Hasta ayer no me había tocado correr, si varias veces caminar rápido para huir de las bombas lacrimógenas de la GNB y de la PNB buscando dispersar las marchas, pero no correr. Y se supone que la manifestación de ayer sería un plantón. Quizás no había corrido antes porque a las concentraciones recientes a las que había asistido, fui con mi marido en moto. Lo que pasa es que la nueva etapa del Plan Zamora desde hace un par de semanas para acá ya no es aguardar las marchas pacíficas con tanquetas frente al anuncio de Nívea en Bello Monte, aparente línea limítrofe militar entre el este y el oeste; el paso del helicóptero ya no advierte a los marchistas más timoratos que la represión está por comenzar. Ahora la represión comienza desde los mismos puntos de concentración de quienes marchamos por retomar el hilo constitucional. Hoy las fuerzas represoras que impiden el derecho democrático a manifestar emboscan salvajemente al "enemigo interno" en motos como si se tratara de rodeos de vaqueros que disfrutan enlazando al ganado.

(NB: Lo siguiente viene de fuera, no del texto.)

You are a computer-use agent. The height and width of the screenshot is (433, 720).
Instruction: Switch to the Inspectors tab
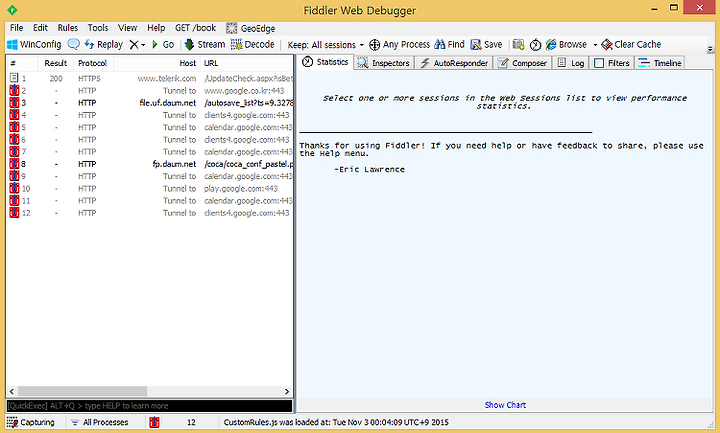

Tampoco fue que corrí mucho, poco más de dos cuadras largas en la avenida Luis Roche en Altamira. Corriendo apresurada pero fijándome bien en no tropezar con la raíz de un árbol, la cadena de un estacionamiento, o una alcantarilla sin tapa, que yo no cuento dos para caerme. La mayoría de quienes corríamos escapando esta nueva emboscada militar éramos mujeres, hasta Liliana y Lilibeth Rodríguez Morillo estaban corriendo vestidas de bandera tricolor: vinieron de Miami a solidarizarse con quienes ya tenemos 75 días en esto.  Yo estaba con una amiga y su mamá. En la carrera mi amiga jalaba a su mamá y su mamá me jalaba a mi. Qué pena. 
En la noche trataba de entender porqué si la distancia que corrimos para no asfixiarnos con los gases y evitar ser atrapadas tampoco fue muy larga, sentía que no me llegaba el aliento a los pulmones, que si no me agarraba la GNB como han agarrado a tantas venezolanas contemporáneas para robarlas cual vil rateros, me quedaría en el sitio muerta de un infarto.  
Hace dos días el titular de un medio digital decía algo así como: "Anciano de 51 años en estado crítico tras sufrir atropello". Tres años menor que yo. Ese fue tema de conversación tanto en el chat de mis amigas como en el chat de los amigos de mi esposo. "¿Anciano de 51 años?", ¡si nosotros todavía somos unos chamos! O por lo menos así nos sentimos, pero corriendo Altamira para arriba buscando que no me atraparan cual juego de policías y ladrones -que desde hace tiempo los niños venezolanos versionaron "guardias y estudiantes"- me sentí una anciana, me cayó la edad mientras jadeante una vez a salvo en el carro pensaba: "Ya yo no estoy para estos trotes".

En la noche, más tranquila, reflexionando dos vodkas después, me di cuenta qué anciana ni que caraj, si bien pasados los cincuenta -como Murakami insiste en recordar- ya no estamos en la condición física de los chamos de 20, tampoco somos unas viejas: miles de mujeres venezolanas de mi edad y hasta mayores no se cansan ante la escalada del trote en el que nos tienen las fuerzas represivas desde hace 75 días, más bien esa saña alimenta la indignación de no rendirse a vivir en Dictadura ( yo tampoco me rindo, ya veré cómo haré). Lo que pasa es que desde niña nunca pude correr, me faltó ese gen, bailar hasta el amanecer si, pero correr, nunca. En las clases de deportes cuando la profesora Tibisay mandaba a dar varias vueltas al gimnasio trotando como calentamiento, me tenía que esconder porque me faltaba el aliento a la segunda vuelta... jugando paz y guerra siempre era la primera que agarraban... jugando a la Ere paralizada más era el tiempo que pasaba paralizada, y si me tocaba ser la Ere, no agarraba a nadie... Cuando trotar como ejercicio se puso de moda, nunca entendí por qué. 
Por eso sé que si me falta el aliento a la hora de dar una carrera, no es la edad, no es que esté fuera de entrenamiento, es que yo no sé correr, eso no quiere decir que me rinda ante los bárbaros que buscan atornillar esta Dictadura, y ahí me volverán a ver.